__WORK REQUEST__. How many of the lines below hold "This"? Only the number, please.

Stored data entries
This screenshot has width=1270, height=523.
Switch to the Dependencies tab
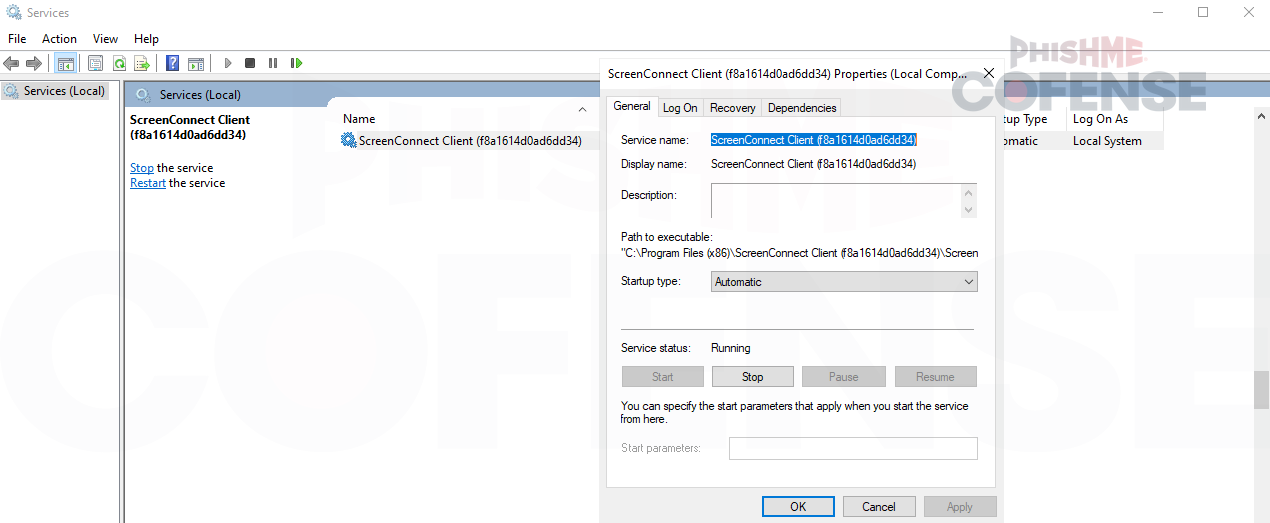point(801,108)
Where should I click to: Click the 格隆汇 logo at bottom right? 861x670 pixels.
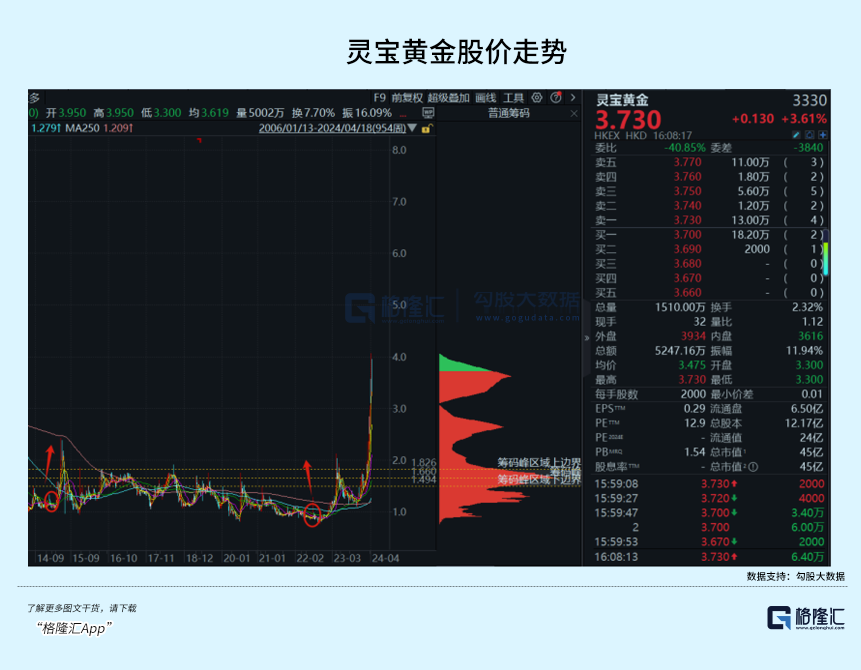pyautogui.click(x=800, y=618)
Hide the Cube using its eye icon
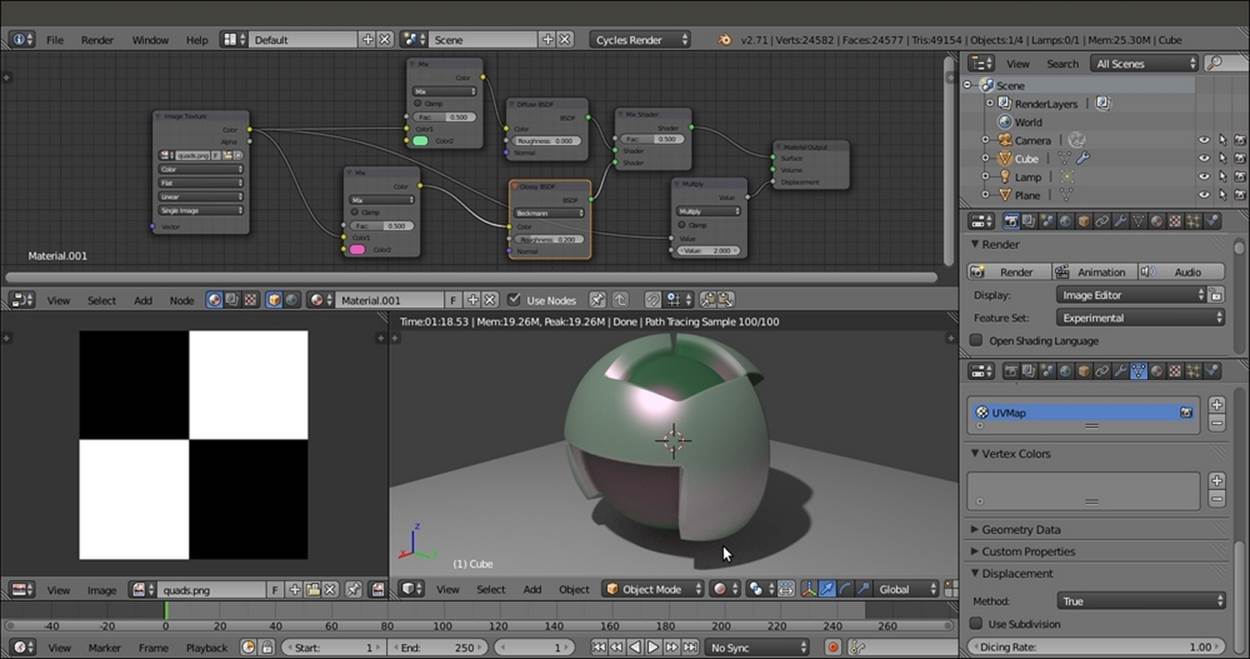 point(1204,159)
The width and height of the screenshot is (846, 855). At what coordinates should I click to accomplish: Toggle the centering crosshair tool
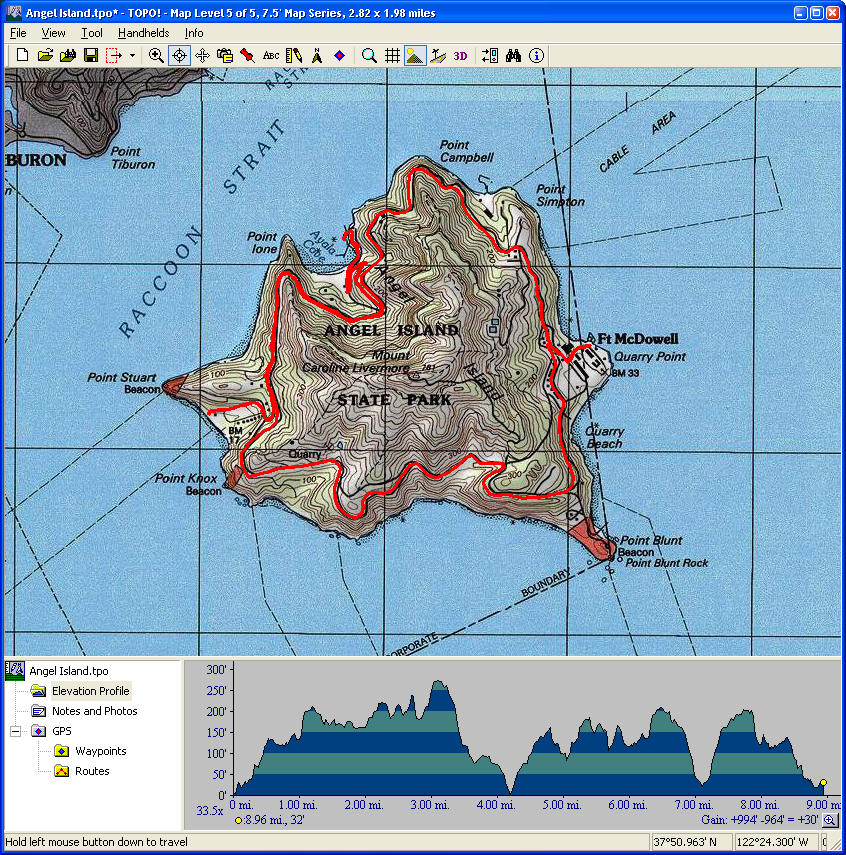179,56

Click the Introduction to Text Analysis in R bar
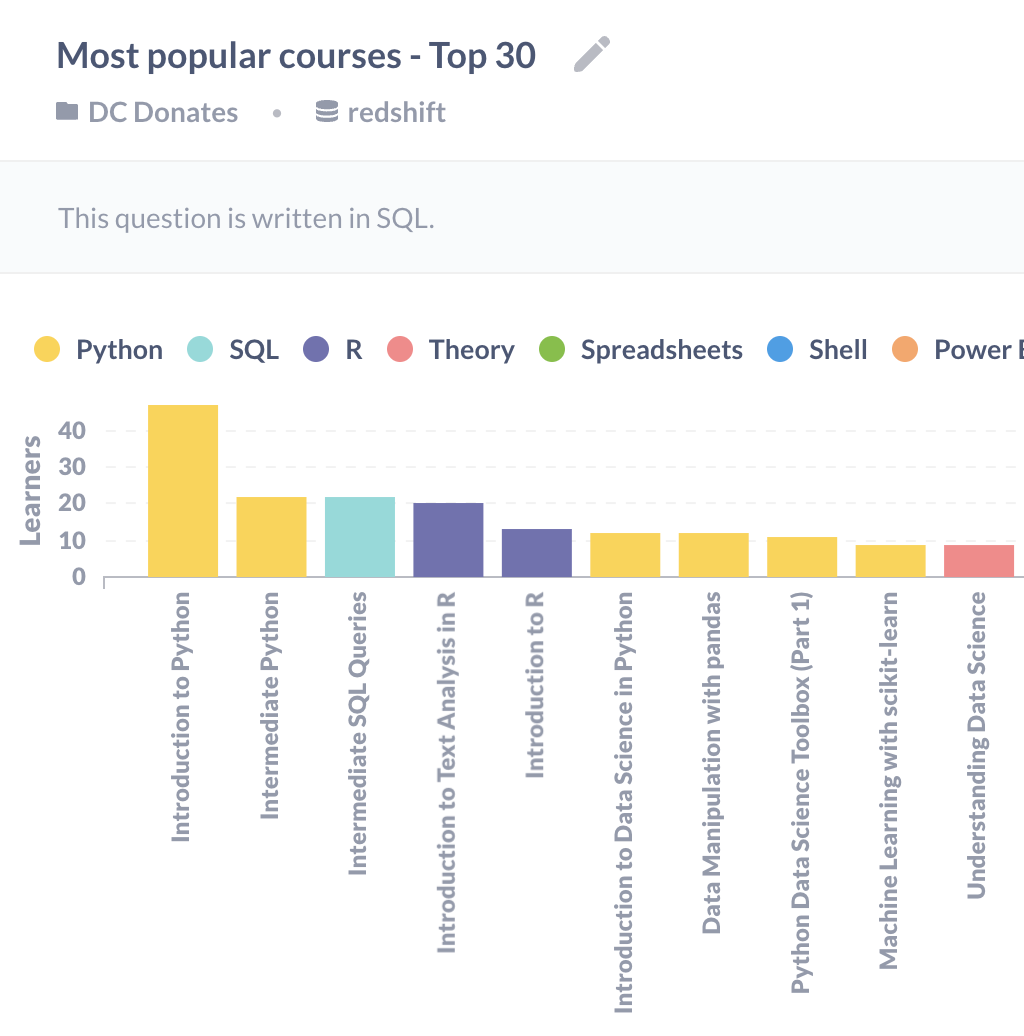[448, 540]
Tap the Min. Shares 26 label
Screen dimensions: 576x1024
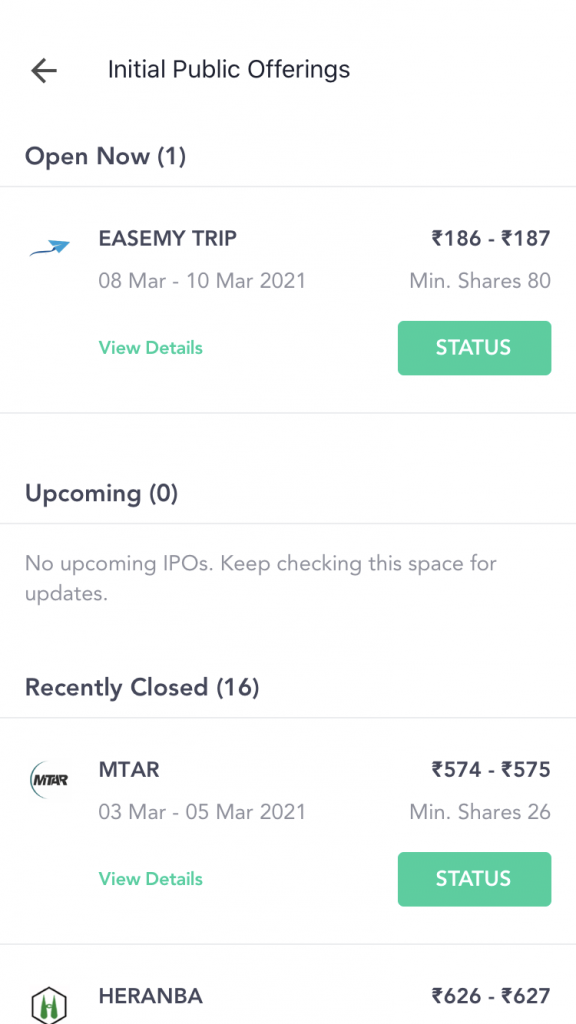(x=480, y=812)
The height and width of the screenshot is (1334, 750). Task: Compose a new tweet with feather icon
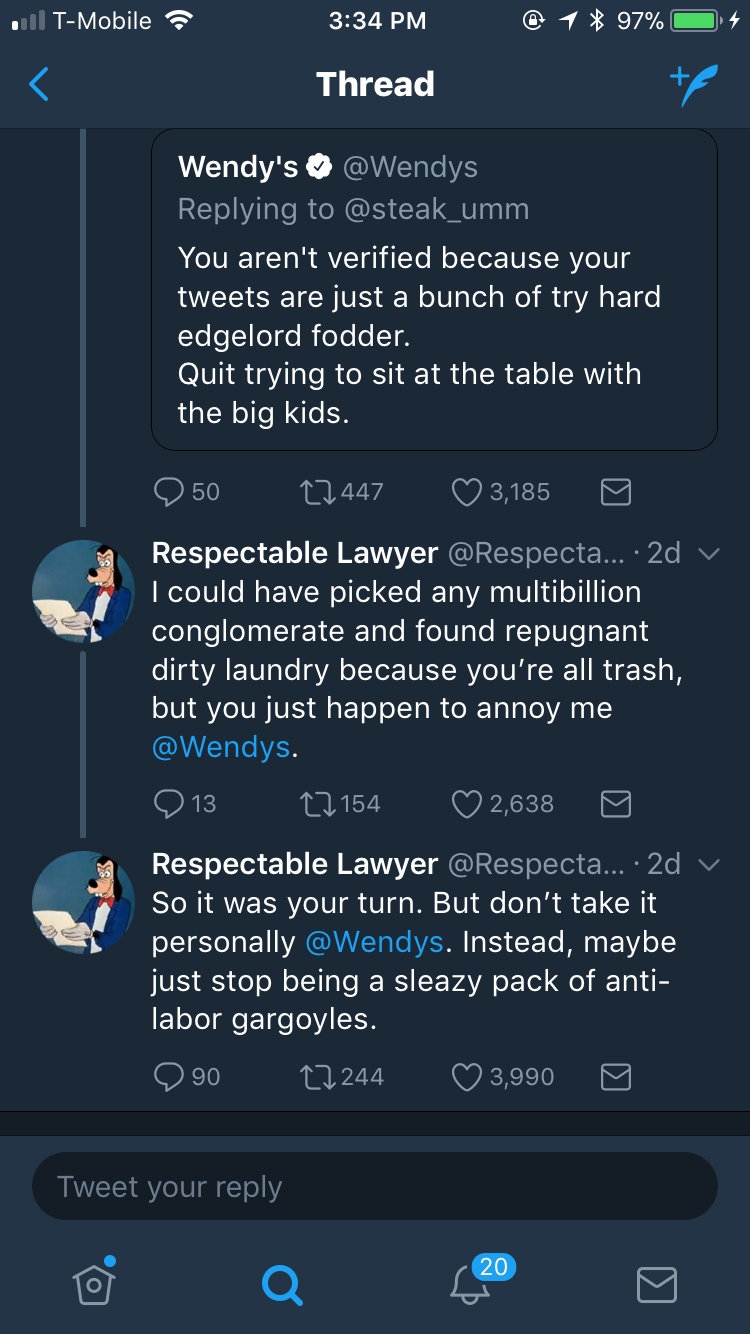pos(693,86)
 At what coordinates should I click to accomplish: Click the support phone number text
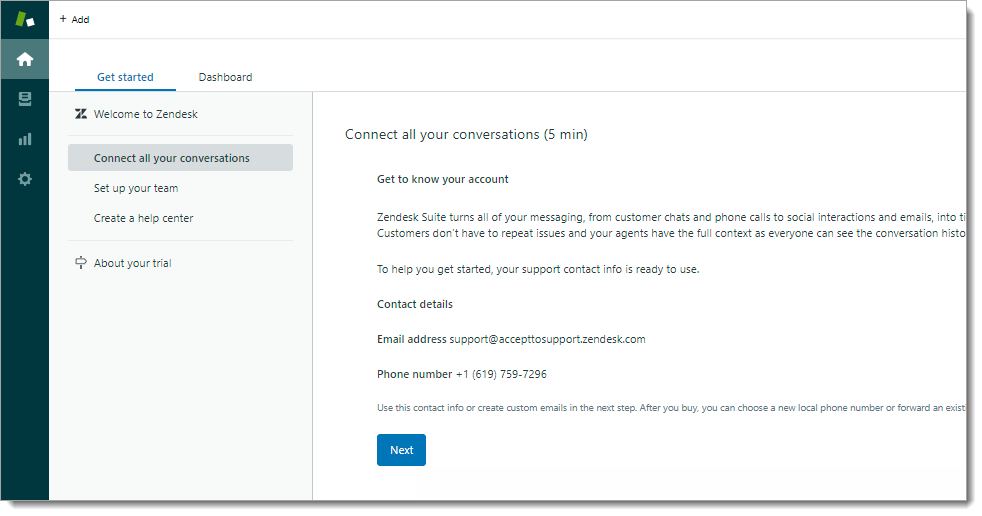point(501,374)
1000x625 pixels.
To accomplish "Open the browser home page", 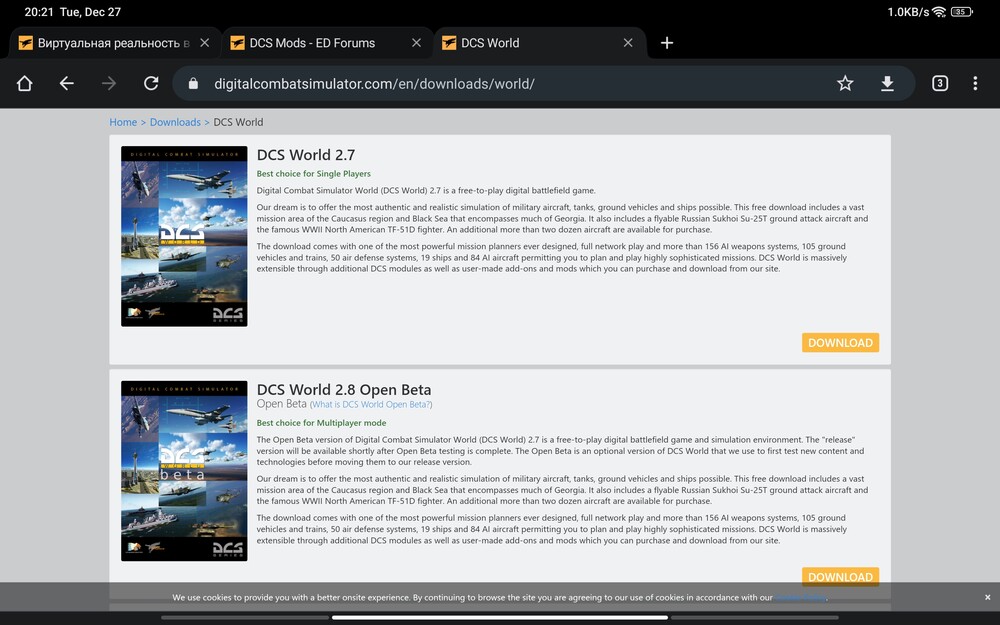I will pyautogui.click(x=24, y=84).
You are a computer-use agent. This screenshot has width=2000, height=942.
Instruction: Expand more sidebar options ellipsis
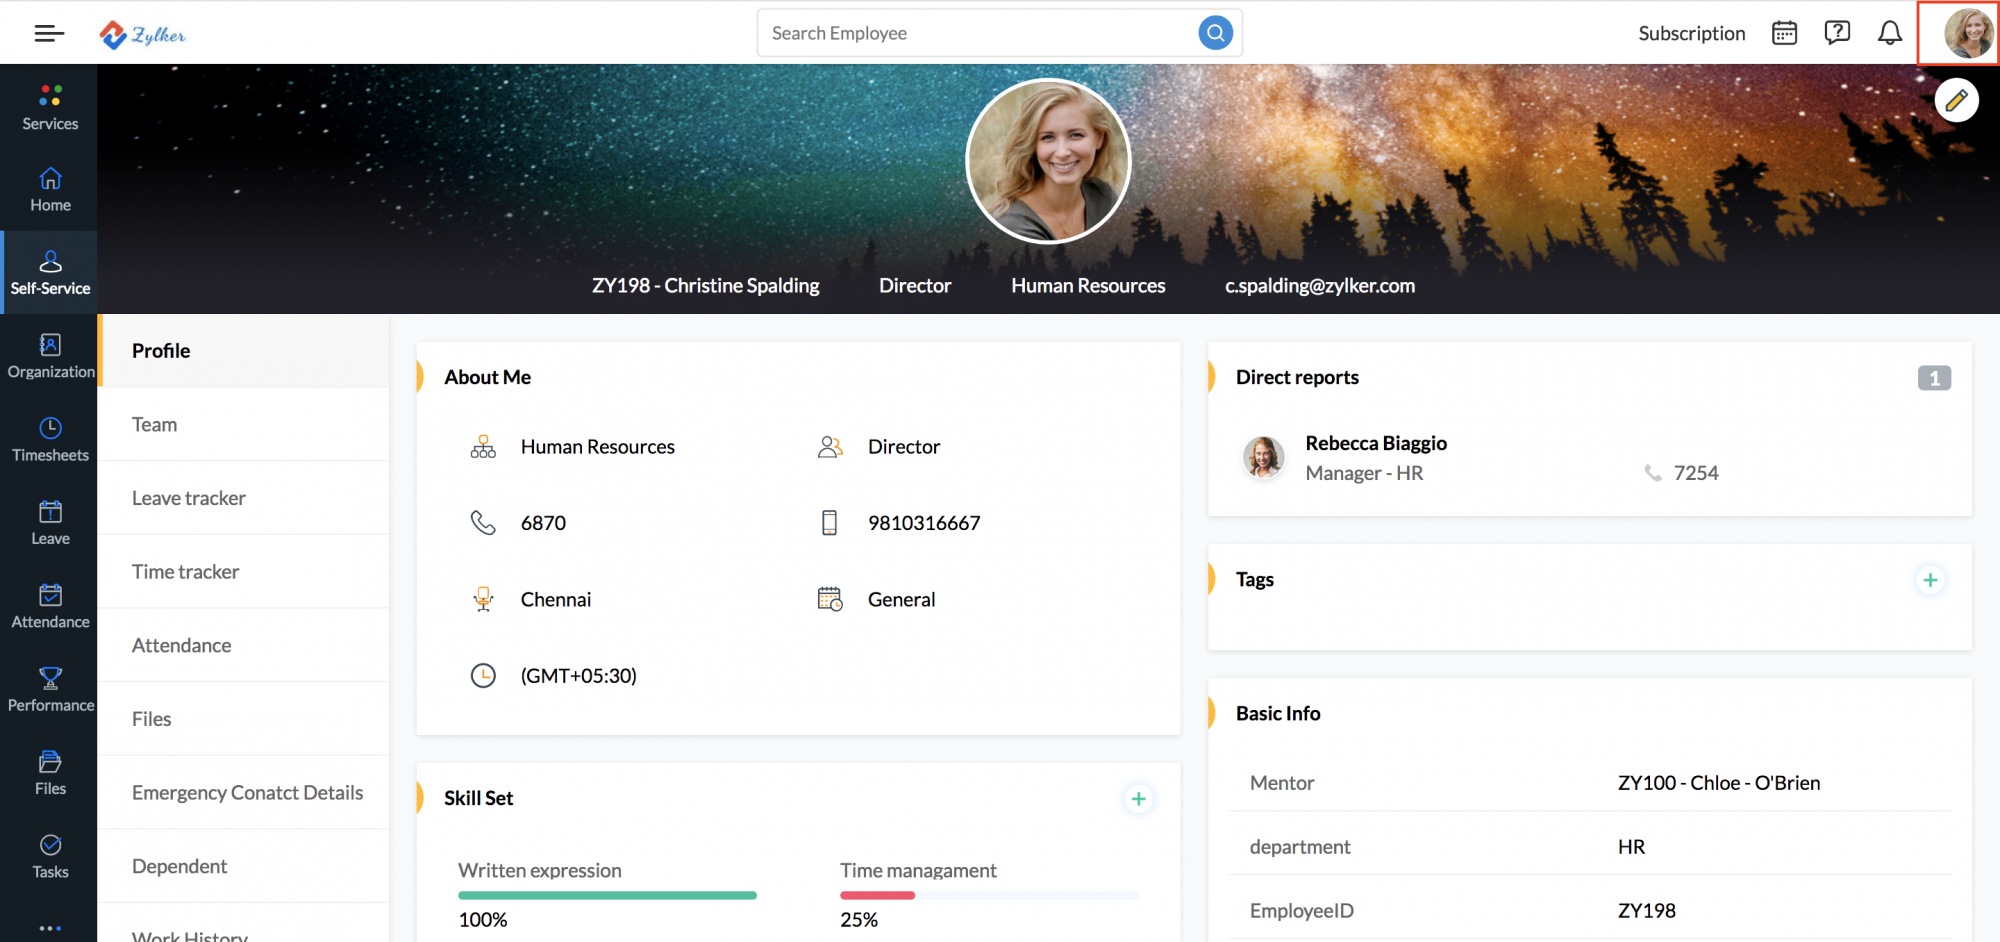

__YOUR SOLUTION__. 2